The series on team offense continues with the St. Louis Cardinals. The Red Birds finished fifth in the majors and first in the National League in offense last season, scoring 4.70 runs per game. They topped the NL by a wide margin, 0.16 runs per game ahead of the Colorado rockies.

The CBSSportsline probable batting order is the one rookie manager Mike Matheny is likely to write up this season. The OBP and slugging percentage used come from the Marcel the Monkey forecast system. The numbers for pitchers represent the Cardinals pitchers batting in 2011. Plugging those numbers in the Lineup Analysis Tool (LAT) produces the following results:

  • Best lineup: 4.82 runs per game
  • Probable lineup: 4.58 runs per game
  • Worst lineup: 4.31 runs per game
  • Regressed lineup: 4.28 runs per game

Most managers post lineups that are closer to the optimum than the worst possible. Matheny so far has split the difference almost perfectly. The biggest problem is his use of his worst projected position player, Rafael Furcal, in the lead-off slot. Furcal is a tough case. When he’s healthy, he’s a perfectly respectable leadoff hitter. Unfortunately:

  1. Furcal has not played a full season since 2009.
  2. He’s coming off a season where at age 33 he posted a .298 OBP.
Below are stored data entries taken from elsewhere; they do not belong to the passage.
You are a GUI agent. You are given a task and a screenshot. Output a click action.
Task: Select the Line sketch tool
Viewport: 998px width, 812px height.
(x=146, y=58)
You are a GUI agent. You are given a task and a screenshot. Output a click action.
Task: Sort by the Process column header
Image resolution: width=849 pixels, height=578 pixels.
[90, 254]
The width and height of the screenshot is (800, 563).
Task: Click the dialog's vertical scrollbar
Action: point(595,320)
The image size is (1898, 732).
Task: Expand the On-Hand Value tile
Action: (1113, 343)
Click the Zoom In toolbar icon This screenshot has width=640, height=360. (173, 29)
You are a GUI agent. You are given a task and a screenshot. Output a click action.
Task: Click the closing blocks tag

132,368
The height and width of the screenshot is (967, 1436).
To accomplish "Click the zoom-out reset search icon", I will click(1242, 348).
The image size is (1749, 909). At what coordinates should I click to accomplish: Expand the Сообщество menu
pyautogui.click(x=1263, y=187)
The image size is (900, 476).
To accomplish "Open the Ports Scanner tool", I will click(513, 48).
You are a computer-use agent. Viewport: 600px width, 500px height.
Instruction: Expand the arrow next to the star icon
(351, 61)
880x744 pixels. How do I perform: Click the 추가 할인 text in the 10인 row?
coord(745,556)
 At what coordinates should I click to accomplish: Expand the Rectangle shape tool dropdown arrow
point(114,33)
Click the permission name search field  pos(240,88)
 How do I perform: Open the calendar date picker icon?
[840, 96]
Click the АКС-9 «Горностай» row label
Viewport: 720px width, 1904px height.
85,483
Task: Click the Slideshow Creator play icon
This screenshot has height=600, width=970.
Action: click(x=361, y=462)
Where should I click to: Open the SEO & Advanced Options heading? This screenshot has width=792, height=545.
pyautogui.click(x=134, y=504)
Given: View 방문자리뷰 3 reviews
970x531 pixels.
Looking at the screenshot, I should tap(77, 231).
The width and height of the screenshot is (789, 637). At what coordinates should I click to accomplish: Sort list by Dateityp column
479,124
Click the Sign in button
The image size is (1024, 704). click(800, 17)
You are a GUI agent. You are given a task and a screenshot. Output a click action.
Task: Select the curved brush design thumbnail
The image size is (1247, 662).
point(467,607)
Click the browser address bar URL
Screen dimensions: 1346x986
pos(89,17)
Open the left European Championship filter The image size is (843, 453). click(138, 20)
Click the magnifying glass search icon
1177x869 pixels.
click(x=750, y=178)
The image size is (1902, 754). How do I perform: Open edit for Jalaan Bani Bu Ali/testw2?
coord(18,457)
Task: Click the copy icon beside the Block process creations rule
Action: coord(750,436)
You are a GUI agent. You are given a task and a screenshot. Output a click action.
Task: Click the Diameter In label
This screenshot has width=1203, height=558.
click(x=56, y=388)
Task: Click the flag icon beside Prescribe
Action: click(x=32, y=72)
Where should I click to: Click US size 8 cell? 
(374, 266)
Daniel Descalso is young and improving. Just flipping those two in the lineup brings the Cardinals R/G up to 4.61.

The biggest problem, however, is all that OBP locked up in the power hitters of the 3-4-5 slots. I would be tempted to stick Carlos Beltran in the lead-off slot, or maybe have Jon Jay bat first with Beltran second. In his first season, however, Matheny is unlikely to experiment as much as Tony La Russa might.

All of these changes produce small run increases. I really that Furcal is the only position player with a somewhat low OBP, as if he’s healthy that might go up. You can tell there was a great sabermetric influence in constructing the offense, as there are no easy outs in the lineup. Even he pitchers get on base decently for their position. They even look pretty good comapred with the Albert Pujols Cardinals of last year. With all that, Matheny really can’t go too far wrong.

You can see the results of all the teams on this Google spreadsheet as the series progresses.